Criticisms of Traditional Morality

The deeper critique of Western culture is critical of moral values. Parmenides did not describe how the world *is*, but how it *should be*, which is the initial error. Philosophers have invented another “ideal” world. In traditional morality, decadent instincts prevail over the will to overcome. The “ideal” world is considered fixed and immutable. N. criticizes this moral life, asserting that life is the only reality. He rejects a particular morality: the Christian idealist one. He aims to establish another morality: the morality of life, where life is the will to power.

N. distinguishes between two types of morality:

  • The morality of the lords: Those who love life and desire the death of God.
  • The slave morality: Characterized by resignation and compassion, typical of Christianity.

The world proposed by metaphysical philosophers goes against life. Life is primary, the opposite of conceptual thought, and is constantly becoming. Everything changes. Life is creativity, understood as a creative force for new perspectives on reality. Life as will to power is the will to create. This will to power is the blind, multidirectional force that makes up the universe.
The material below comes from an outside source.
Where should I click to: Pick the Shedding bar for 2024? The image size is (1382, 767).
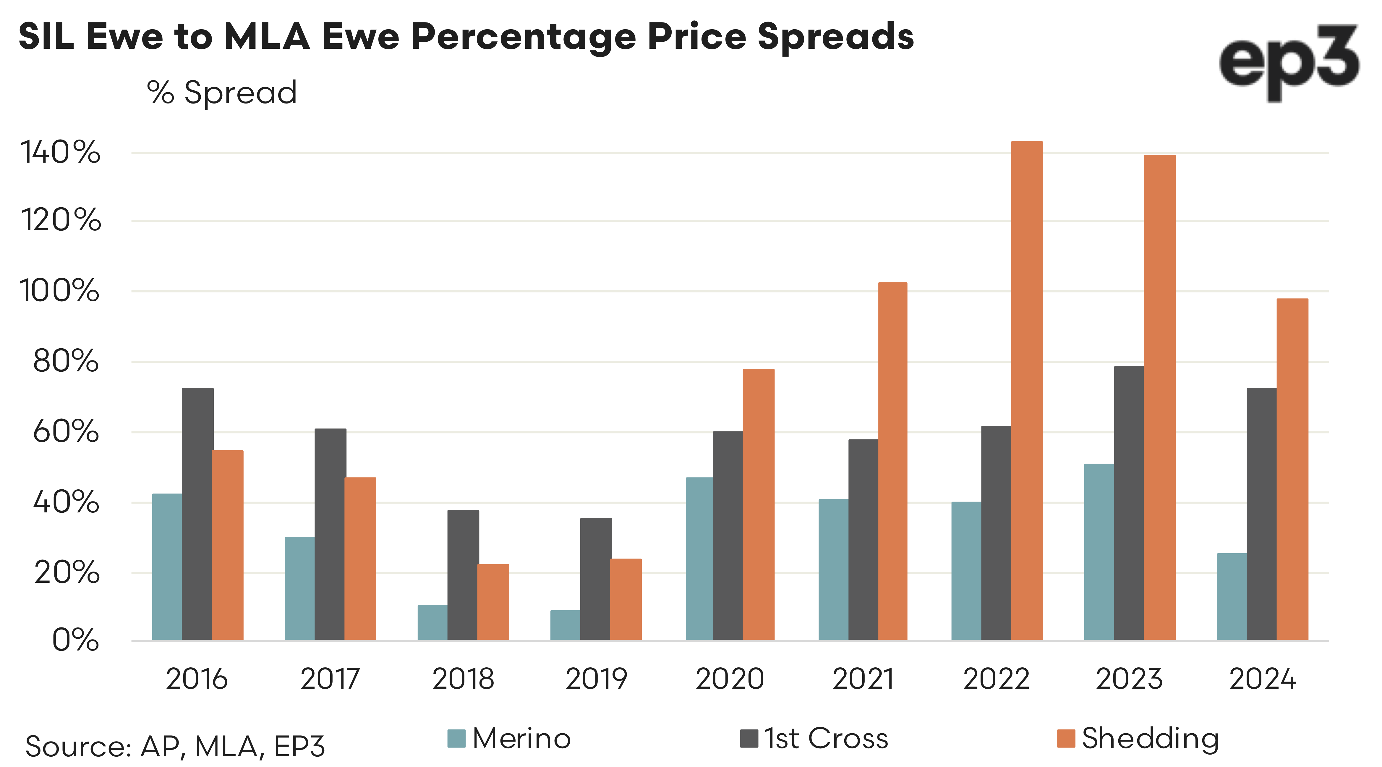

These forces can be ascending (active) or descending (reactive). The Western moral error is its “unnaturalness,” a sick and decadent morality. The moral ideal is the rule of virtue, which makes man a slave. Christian morality, as the supreme value, is governed by moral decadence. This represents a doubling of moral personality. No intelligible or spiritual world exists. There is only the world experienced by the senses, a unique, unreal, living movement whose principle is the will to power, knowing nothing stable.

Criticisms of the Christian Religion

All religion is born of fear, anguish, and needs, stemming from the importance felt by the individual. Therefore, no religion has ever contained any truth. Religion represents an inability to accept one’s own destiny. Christianity creates an ideal world in which values foster feelings of herd mentality. Religion involves the alignment of man. Nietzsche offers an unprecedented critique of the Enlightenment, interpreting Christianity as a vulgar morality originating from God. Nietzsche wants to reverse anti-Christian values through re-evaluations. He considers Christianity the mortal enemy of man’s higher potential, and anti-Christianity is the transmutation of all values that has lasted millennia. Thus, the transmutation of values is not merely anti-Christian but anti-Platonic.

Criticisms of Science

Science also follows guidelines set by the moral standard that aims to achieve absolute knowledge and total natural laws. It aspires to a knowledge of universal validity. The critical spirit is the ideal form of metaphysics, where one sees the need for universality against the tragic conception of the world. This is an anti-Dionysian will, believing in logic as the ultimate value. Science is characterized by understanding and domination. It is superficial, never achieving the great questions of life as these lie in its depths. However, Nietzsche proposes an authentic conception of science, which creates a society of free spirits.